Over the years, Ashley’s paintings have been featured in Art of Recovery, a program that was established by the South Carolina Department of Mental Health in 2001 to highlight artwork created by mental health patients statewide. Its goal is not only to help the artists, but to help the public better grasp what they are going through. Sue Perry, the program’s coordinator, says her artists see their work as a means of communication within the healing process. “I’ve been told by the artists that sometimes when there’s not words to express yourself, you can express yourself through the art,” she says.

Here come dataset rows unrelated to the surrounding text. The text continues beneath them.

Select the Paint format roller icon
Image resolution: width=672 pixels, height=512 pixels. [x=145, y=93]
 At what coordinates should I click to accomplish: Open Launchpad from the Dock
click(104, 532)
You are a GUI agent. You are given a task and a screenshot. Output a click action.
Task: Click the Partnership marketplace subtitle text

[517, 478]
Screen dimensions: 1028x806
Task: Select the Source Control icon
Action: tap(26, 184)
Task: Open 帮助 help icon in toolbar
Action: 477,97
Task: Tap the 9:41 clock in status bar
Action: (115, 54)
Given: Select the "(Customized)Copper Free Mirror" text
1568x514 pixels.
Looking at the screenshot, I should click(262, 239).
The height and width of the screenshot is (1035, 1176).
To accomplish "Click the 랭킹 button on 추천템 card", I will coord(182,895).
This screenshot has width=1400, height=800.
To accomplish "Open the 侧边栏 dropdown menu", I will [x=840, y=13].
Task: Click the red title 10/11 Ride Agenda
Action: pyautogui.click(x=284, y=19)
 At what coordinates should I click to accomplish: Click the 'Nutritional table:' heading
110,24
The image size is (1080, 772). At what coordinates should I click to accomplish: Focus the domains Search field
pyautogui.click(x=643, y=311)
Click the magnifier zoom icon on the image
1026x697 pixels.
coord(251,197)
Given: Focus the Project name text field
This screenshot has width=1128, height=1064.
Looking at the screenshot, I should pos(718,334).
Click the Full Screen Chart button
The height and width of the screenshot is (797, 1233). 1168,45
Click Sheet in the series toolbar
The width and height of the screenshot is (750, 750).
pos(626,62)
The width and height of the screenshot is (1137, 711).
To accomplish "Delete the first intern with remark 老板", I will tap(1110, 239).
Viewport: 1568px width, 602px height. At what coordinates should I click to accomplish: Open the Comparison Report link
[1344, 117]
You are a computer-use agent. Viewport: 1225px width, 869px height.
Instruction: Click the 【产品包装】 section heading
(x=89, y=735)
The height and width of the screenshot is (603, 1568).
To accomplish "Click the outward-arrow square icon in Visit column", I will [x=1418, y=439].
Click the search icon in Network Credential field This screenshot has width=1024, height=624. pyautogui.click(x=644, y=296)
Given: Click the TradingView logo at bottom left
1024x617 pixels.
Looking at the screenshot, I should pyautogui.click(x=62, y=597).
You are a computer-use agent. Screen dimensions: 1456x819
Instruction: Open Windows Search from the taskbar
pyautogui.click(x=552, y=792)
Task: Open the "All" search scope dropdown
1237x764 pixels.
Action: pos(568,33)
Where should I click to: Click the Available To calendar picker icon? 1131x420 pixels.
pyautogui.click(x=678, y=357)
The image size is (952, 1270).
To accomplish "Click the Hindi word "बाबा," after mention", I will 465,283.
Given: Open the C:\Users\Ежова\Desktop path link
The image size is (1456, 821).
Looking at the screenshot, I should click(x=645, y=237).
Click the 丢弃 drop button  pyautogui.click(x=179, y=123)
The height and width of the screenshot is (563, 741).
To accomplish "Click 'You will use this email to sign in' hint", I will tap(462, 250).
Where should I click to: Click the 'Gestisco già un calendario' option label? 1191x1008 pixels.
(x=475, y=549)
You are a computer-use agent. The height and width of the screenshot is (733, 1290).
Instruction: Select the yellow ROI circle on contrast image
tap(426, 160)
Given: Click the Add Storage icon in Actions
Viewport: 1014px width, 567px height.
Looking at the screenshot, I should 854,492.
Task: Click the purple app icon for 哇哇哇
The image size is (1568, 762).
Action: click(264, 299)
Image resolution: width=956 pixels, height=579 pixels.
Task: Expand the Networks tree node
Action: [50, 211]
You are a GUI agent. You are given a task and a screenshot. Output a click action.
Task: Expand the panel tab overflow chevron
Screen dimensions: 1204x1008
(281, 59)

In the early years, Art of Recovery was confined to the mental health department’s headquarters in Columbia. Shows debuted in its community gathering room, and the pieces eventually decorated the walls throughout the building. “After we had done this for two or three years, we felt that it was very, very important, because we were getting such a great reaction from people coming in about how talented the artists are,” Perry says. “We felt that the community should know about this outstanding, awesome talent that these artists have, so we wanted to use it as an anti-stigma project and also an educational piece for the community.”

Perry and her team eventually set up shows at the Columbia Museum of Art, the South Carolina State Museum, and the Anderson Arts Center, and in 2006 the program won the South Carolina Arts Commission’s Elizabeth O’Neill Verner Award. Piccolo Spoleto will be the first Art of Recovery show in the Lowcountry, and it will also give the program the kind of national and international exposure that the arts festival is able to provide.

Works for Art of Recovery exhibits are collected in the spring, when Perry and her committee put out a call for submissions onto its intranet system. The message reaches the 17 centers and eight inpatient facilities across the state, and because of its pedigree, the Piccolo show got an especially enormous response. When we spoke with Perry, she was in the process of selecting works for the final exhibit.

“I’ve handled some just outstanding artwork,” she says. “When these are brought to the community and the general public gets to see how creative these artists are, it’s kind of an awakening for the community, and it’s a bridge.”

Perry says the works are hopeful, bright, and cheerful. “It’s a variety, a total variety of different pieces, and I think to come to see it would actually be a unique experience for [the audience],” she says. “They may come with preconceived ideas of what they’re going to see, but I think they’re totally going to be surprised at what they do see.”

When the Art of Recovery shows open, the community — and especially the arts community — has the opportunity to learn about the program and connect with its artists, like Ashley. For patients like him, art is a way to freely discuss the moods and conflicts they have within themselves. Ashley’s paintings help him understand what he can’t normally put into words, and it helps his loved ones understand why he behaves the way he does.

“When they see [his painting “Every Piece of Me”], they see this clutter that’s being fragmented apart, and they said, oh yeah, I can see where you were here, you were here, you were here, but you were never being steady on one course,” he explains. “You were always misdirected on all these different paths.”

Still, at one point in his career, Ashley looked at his paintings, and he saw that everything he was going through internally, everything about who he was, was being manifested onto his canvas — for everyone to see.

“I didn’t like that,” he says. “Because I was afraid of it. I was afraid of what people would think, how they would view me.”

So he stopped. But it wasn’t long before he started again. Because each time Ashley creates a new painting, it moves him forward from where he was. No matter what he does in life, he’ll always come back to his art, something he explored in his piece “Jack the Crayon.”

“I’m tattooed, I’m nailed to that little figure, that little artist inside of me,” he says. “It’s what makes me who I am.”